Ejercicios de admiración
Afortunadamente (y eso lo sabía muy bien Cioran) los aplausos no matan
Nada tan saludable como el ejercitar nuestra capacidad de admiración. Aplaudir los méritos ajenos, celebrar las victorias de los otros dice mucho (quizás lo dice todo) de nosotros mismos, y más en un país donde la envidia crece como la mala hierba. Es curioso (o no tanto) que un cascarrabias cósmico como E. M. Cioran escribiese un libro titulado Ejercicios de admiración, dedicado a aplaudir a autores como Joseph de Mestre, Paul Celan, Saint-John Perse o Jorge Luis Borges (a través de una carta a Fernando Savater en la que se refiere al argentino como "uno de los espíritus menos graves que han existido"). A lo mejor gracias a esas sinceras muestras de admiración Cioran murió de viejo y no se suicidó después de todo, quiero decir después de repetirnos en todos sus ensayos que la vida es un cuento insoportable. Pero Cioran, antes que un nihilista o un misántropo, era un apasionado, un entusiasta: "¿Qué es un panegírico que no mate? Toda apología debería ser un asesinato por entusiasmo". Además, como se puede ver, Cioran fue un humorista de primera.
La admiración engorda y la envidia adelgaza. El ejercicio de admiración es sano como pocos. Dicen que por la calidad de nuestros enemigos se nos conoce, pero quizás resulte más fiable medirnos por nuestra lista de admiraciones. Dime a quién admiras y te diré quién eres, o por lo menos quién deseas ser o a quién te gustaría parecerte. Cuando hablamos admirativamente de alguien, de algún modo lo estamos haciendo de nosotros. Cuando aplaudimos a alguien nos estamos también aplaudiendo a nosotros.
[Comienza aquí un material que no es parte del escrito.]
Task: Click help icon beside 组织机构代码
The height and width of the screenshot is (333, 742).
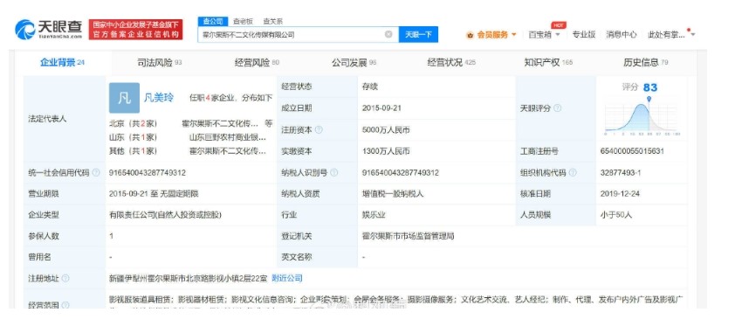Action: point(573,172)
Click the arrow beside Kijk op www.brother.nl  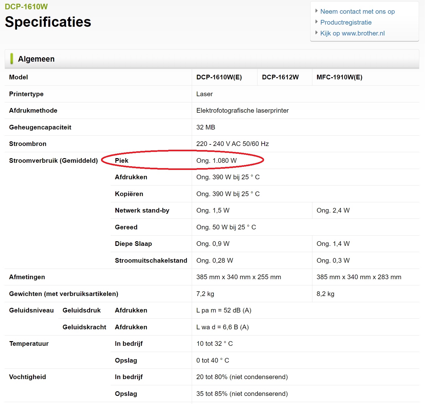click(x=316, y=33)
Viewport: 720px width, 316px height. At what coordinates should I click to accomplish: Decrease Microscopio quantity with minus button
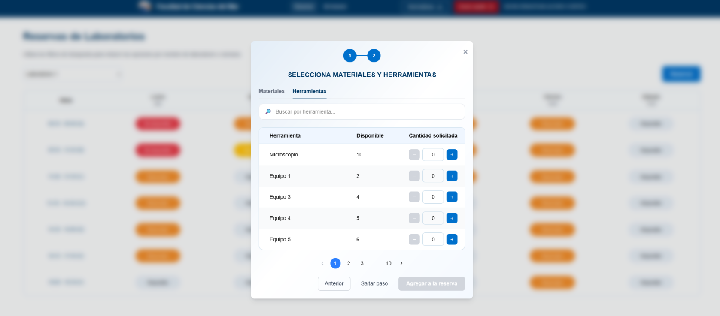[x=414, y=155]
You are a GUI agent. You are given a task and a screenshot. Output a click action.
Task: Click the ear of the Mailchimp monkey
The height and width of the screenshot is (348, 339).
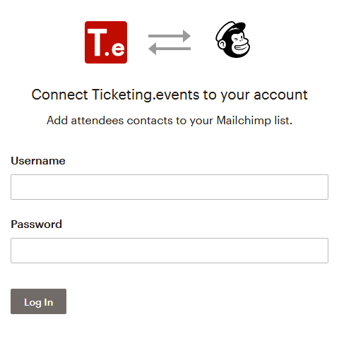pyautogui.click(x=221, y=44)
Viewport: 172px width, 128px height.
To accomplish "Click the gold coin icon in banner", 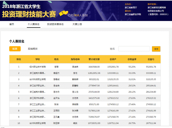I will (64, 13).
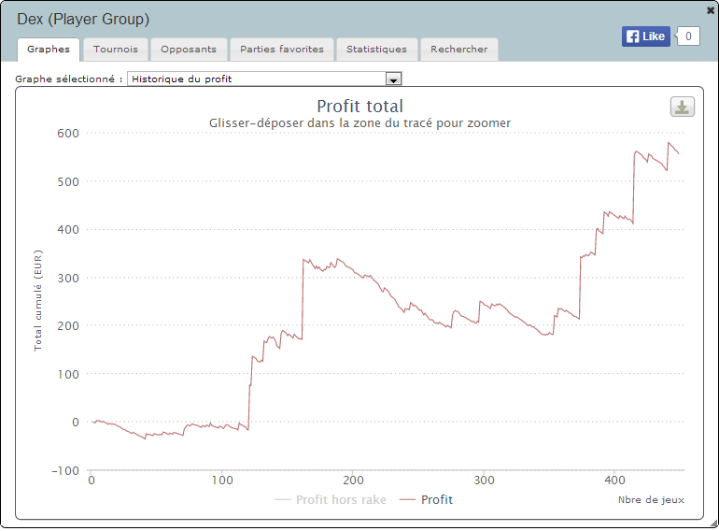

Cuando pedimos un aplauso para alguien lo pedimos también para nosotros. Afortunadamente (y eso lo sabía muy bien E.M. Cioran) los aplausos no matan.
El juez que ha decidido archivar el proceso abierto a la alcaldesa de Hernani por pedir, en el curso de un mitin en Pamplona, un aplauso para los dos presuntos autores de los atentados de la T-4, sabe que los aplausos no matan, ni roban, ni violan. Las ideas no delinquen, se dice. Ahora se dice mucho en el país de los vascos que al Estado español le interesa encarcelar ideas. Por el momento nadie ha dicho que las admiraciones sean encarceladas. De momento, según el juez que ha decidido archivar el proceso por la petición de aplausos de la alcaldesa de Hernani, las ovaciones tampoco delinquen. El magistrado alega que a la regidora la ampara la libertad de expresión. Los ejercicios de admiración son libres. Hemos visto estos últimos tiempos cómo algunos ciudadanos aplaudían a sus alcaldes mientras eran conducidos al trullo por robar a dos manos. No es un bello espectáculo, de acuerdo, pero la condición humana es capaz de convertir a un sátrapa en un héroe, de transformar a un vulgar chorizo en la versión moderna de Robin Hood. Uno puede admirar a un violador y pedir un aplauso para él. Uno puede admirar a Charles Manson, aunque admirar a Manson no sea exactamente admirar a la madre Teresa de Calcuta. Son los problemas del relativismo. Pero quienes aplauden en Pamplona (o en cualquier plaza de nuestro país) a los presuntos miembros de una organización entre cuyas actividades está el eliminar a ciudadanos que no piensan como ellos, no creo que abunden los relativistas (y menos los lectores de Cioran). Para ellos no es lo mismo un militante de la lucha armada que un vulgar asesino. Para ellos y no sólo para ellos. Ese es el gran problema.
Hay demasiada gente todavía entre nosotros que no termina de aceptar que a alguien que mate (mate por lo que mate) se le llame asesino. No es lo mismo, se dicen. La admiración, como el amor, es ciega.